Format every line of the records below as a JSON list of strings, one string per line, and leave out any blank lines.

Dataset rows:
((
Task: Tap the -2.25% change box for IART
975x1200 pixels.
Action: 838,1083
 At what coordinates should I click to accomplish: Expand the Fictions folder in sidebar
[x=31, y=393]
))
# RESULT:
[
  "Task: Tap the -2.25% change box for IART",
  "975x1200 pixels.",
  "Action: 838,1083",
  " At what coordinates should I click to accomplish: Expand the Fictions folder in sidebar",
  "[x=31, y=393]"
]